Le cose antiche sono una ricchezza

“… le cose antiche. Sono una ricchezza e una risorsa che ci danno anche una visione della vita sempre bella, anche nelle prove della vita.”

Per chi nasce ad aprile la possibilità che Pasqua cada durante il suo compleanno è piuttosto alta. Quest’anno invece per me arriva durante un’altra ricorrenza; questo stesso giorno di 11 anni fa mi laureavo mentre su Milano scendeva il diluvio (d’altronde era la settimana del Salone del mobile e si sa che in quel periodo la probabilità che piova é alta).

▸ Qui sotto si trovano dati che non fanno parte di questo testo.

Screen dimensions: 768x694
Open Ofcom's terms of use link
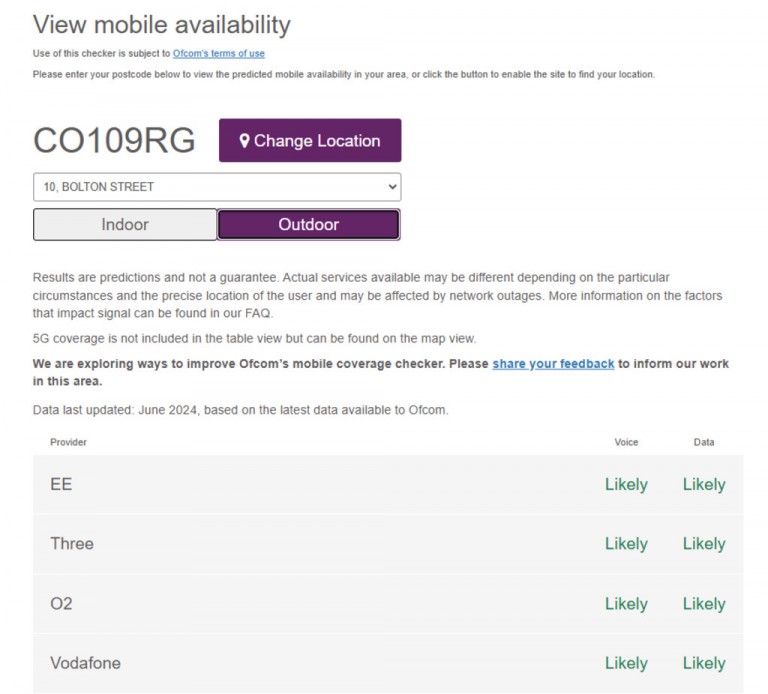pos(218,53)
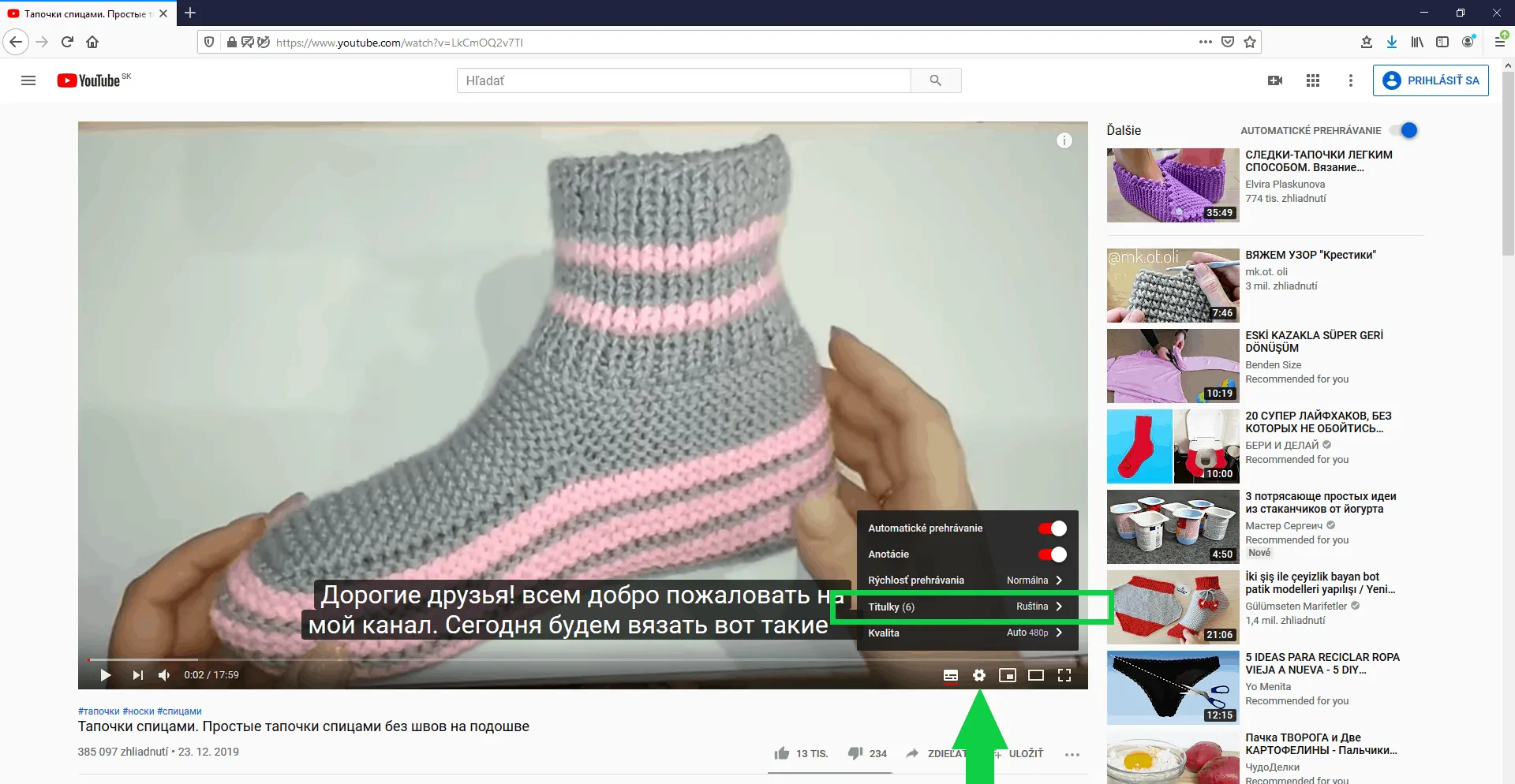Focus the Hľadať search field
Screen dimensions: 1515x784
[x=683, y=80]
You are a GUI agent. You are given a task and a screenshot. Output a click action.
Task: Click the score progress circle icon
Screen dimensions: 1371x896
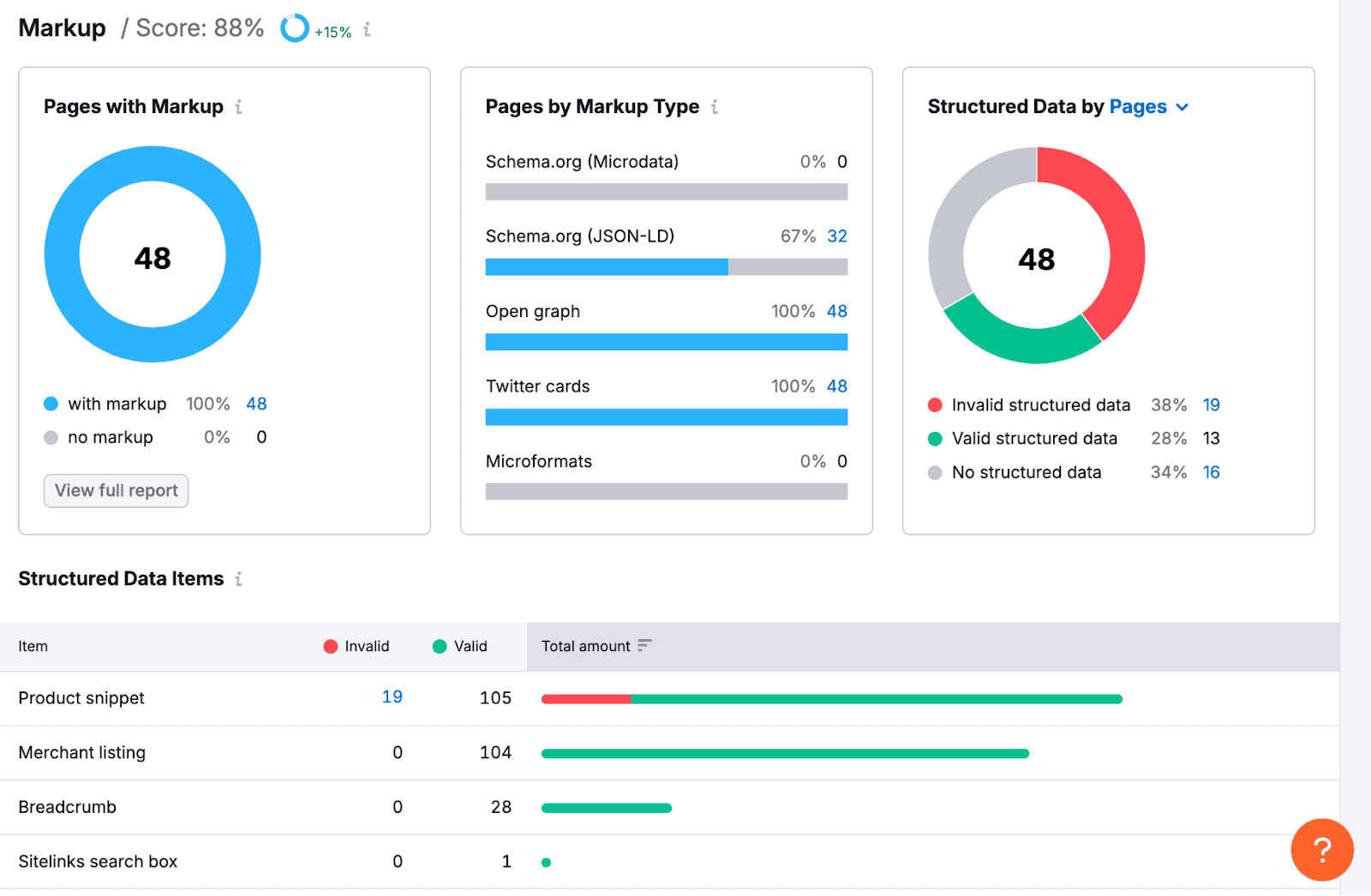pos(295,28)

Stavo ancora frequentando la scuola di restauro ma era un primo passo verso questo lavoro che, pur tra tante difficoltà, mi ha portata in una realtà e tra persone che ti aiutano veramente ad andare avanti nelle prove della vita.

“Quindi adelante”!

I restauratori e il cibo

Un nuovo divertente decalogo in cui Silvia Conti torna a descrivere i restauratori, questa volta attraverso il rapporto col cibo, buona lettura! 😉

1 – I restauratori amano il cibo, questa è una verità assoluta! Dev’essere un qualcosa che ha a che fare con l’amore per la vita che si riflette anche in quell’insano desiderio di dare nuova vita ai ruderi fatiscenti. In tanti anni di cantieri non ho mai incontrato un restauratore che non amasse il cibo o che non fosse goloso. lo amano in modo panteistico e disinibito, infatti tendono a sperimentare le più spericolate ed estreme forme di alimentazione

2 – I restauratori, essendo animali migratori, hanno una cultura del cibo molto ampia, normalmente posseggono una mappatura precisissima di vasti territori dove trovare gelaterie, pizzerie, sushi bar, laboratori di pasticceria, e postacci infimi dove degustare i piatti tipici più folli e calorici nonché controindicati da qualsiasi regola alimentare

3 – Il pranzo di cantiere è il momento aulico, rivelatore di una specie umana unica, poiché mostra la messa in atto di tutte le strategie e lo spirito di adattamento e inventiva tipico della categoria dei restauratori. Si potrà vedere chi scalda il pranzo vegano portato da casa al calore della lampada infrarossi e chi preferisce il classico fornelletto da colla. Chi si porta le lasagne della mamma e chi la quinoa con il seitan rigorosamente bio. Chi apparecchia i tappi dei secchi, prima utilizzati come tavolozza, con fogli di carta giapponese, e improvvisa posate mai viste prima. Chi essendo a dieta perenne sfodererà una castissima mela e la addenterà sognando il kebab giù in strada. Poi troverete il palestrato che agita in shecker improvvisati, improbabili beveroni iper proteici. Quando si opta per il pranzo fuori, la prima fase consiste nel rendersi minimamente presentabili, rimuovendo i calcinacci da scarpe, abiti, capelli e sciacquandosi il volto in qualche secchio. C’è chi si cambia e chi sfoggia la tuta, bianca maculata, con nonchalance. Poi c’è la “fashion lady” che prima di andare al ristorante, frequentato da camionisti e muratori multietnici, si rinfresca il trucco facendo la punta al kajal con il bisturi e ravviva i capelli infeltriti dalla polvere con gesto di assoluta plasticità, indossa il pile decathlon con originalità poiché consigliata nel look dall’inseparabile collega cultore di trend look, per il quale la moda non ha segreti!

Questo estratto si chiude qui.